I've found in the CP15 system some registers that are related to cache like the CSSELR, CCSIDR, CLIDR, etc., even the System Control Register (SCTLR). But none of them seems to let me configure a size for each core. Is that still possible to do?

Thanks for your help.

Edit

Here, by standalone application I mean in fact Linux OS. So the goal is to dedicate one core to one OS. Therefore each OS runs on (see) a monoprocessor system underneath. The whole framework is already running, so far so good.

Thanks to the answers I've received, I now understand that it should be OK for the cores to both use the L2 even if they are standalone OS not using the same virtual mapping. Actually it's indeed the same as 2 processes having they own virtual address space.

However the last thing that bothers me is the security aspect:

If both cores share the whole L2 cache, is it technically possible for one core to access cached data of the other core?

References

2
What problem are you trying to solve by doing this?unixsmurf
It maybe possible depending on the configuration of the L2 cache PL310 or PL4xx, but as unixsmurf implies, it may not be helpful. Say task 1 is memory bound and task 2 is CPU bound, then you want the L2 to go to the first task. So while it is possible (given different AXI bus interfaces to L2) it might not be beneficial. There are probably better ways to spend your effort to make the system better...artless noise
Think about it - the two OS instances could hit the same cache entries if and only if they access the same physical addresses - if accesses to two different physical addresses were able to return the same data, the cache would be fundamentally broken. If you really care about isolation then run SMP Linux with KVM on the board, then run a single-core application VM pinned to each host CPU.Notlikethat
Are you using trustzone? The L2 is trustzone aware and will attempt to keep L2-secure locked and not evicted by normal world L2 activities (same for L1). There is a remote information leak like as per Colin Percival's cache miss with hyper-threading; but this is even more difficult with TrustZone as the context switch granularity is larger. If you don't use TrustZone, then either OS may map the physical memory and the cache is the least of the problems.artless noise
HDL is hardware description language. ARM gives code for the L2 logic and a vendor may set parameters to this cache. They may have two AXI BUS interfaces to the L2 and there is some sort of prioritization on this data; but not all PL310 have this feature as it is a parameter. There are feature registers in the PL310 interface to determine what parameters have been used.artless noise

2 Answers

3
votes

Two pieces of code that don't use the same physical memory will not cause any cache conflicts, as cache is physically tagged on A7 processors (any ARM processor with virtualization extensions).

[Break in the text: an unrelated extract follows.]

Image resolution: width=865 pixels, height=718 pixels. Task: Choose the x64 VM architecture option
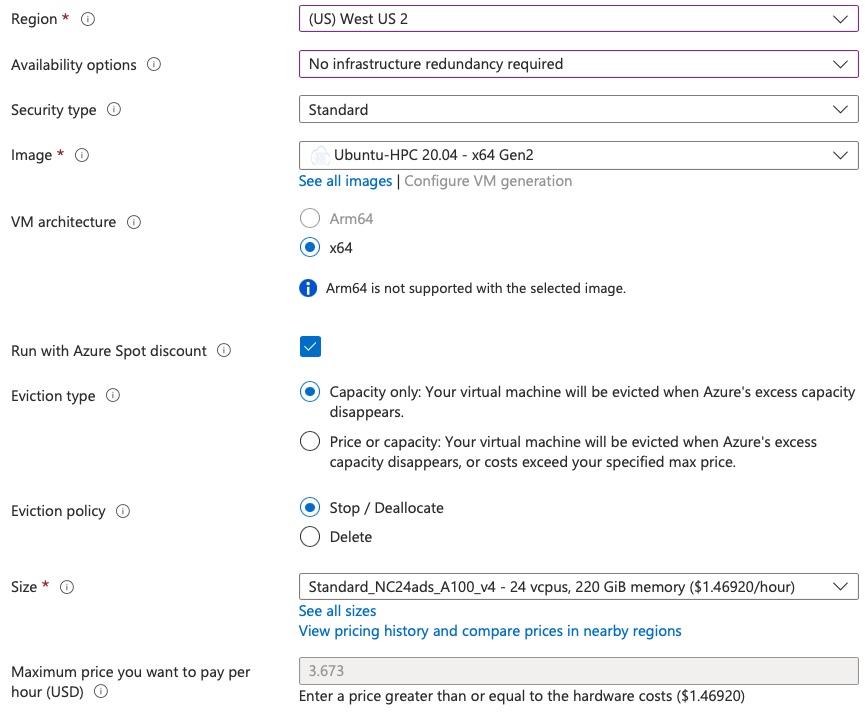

On A7, cache lines are also VM id tagged. So if you want to enforce separation between codes running on two cores you could setup a second stage pagetable for each core and mark them with different VM id's. Any violation of address space by EL0/1 will cause a trap to EL2 (Hypervisor). This is very similar to how EL1 enforces separation of EL0 address spaces.

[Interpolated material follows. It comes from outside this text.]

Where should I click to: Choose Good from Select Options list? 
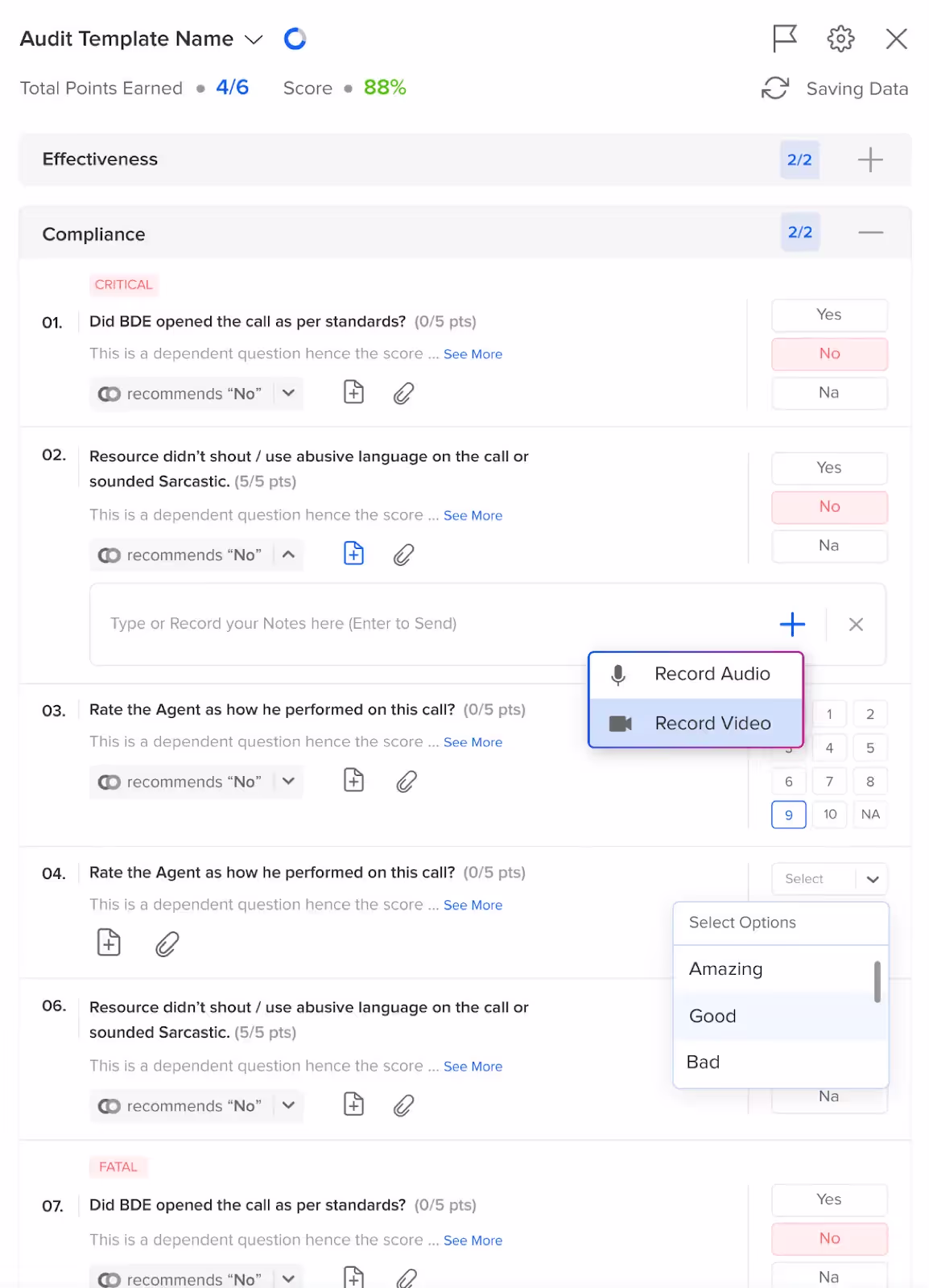(x=780, y=1016)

To configure this you will have to have access to the bootcode. Usually from secure EL1/EL3 bootcode directly switches to Non-Secure EL1 mode. You will have to modify this flow and switch to EL2 mode instead. While in EL2 mode setup and enable non-intersecting 2nd stage page table for each core. Also setup an EL2 vector table to catch your 2nd stage MMU exceptions.

This will result in a minor drop in performance. This will be more efficient than using KVM (last time I checked KVM is not very suited for ARM v7 and causes a lot of overheads due to design). XEN is more suited for ARM, but will require a lot of setup from your side.

If you are not planning to use virtualization extensions/ 2nd stage page tables / SMP; you could also probably turn off ACTLR.SMP bit. This might give you a bit of boost in performance as L1 cache concurrency blocks will be turned off.

Note: This answer is for the edited question

1
votes

In addition to being a cache, the L2 cache also helps with cache coherency between L1 caches of different cores. If you somehow manage to pull it off (private L2 caches for each core) you will lose your SMP characteristics. Moreover the L2 cache controller would be already taking care of loading up the cache with data/code used by all cores, this would be better than statically dividing your caches at bootup.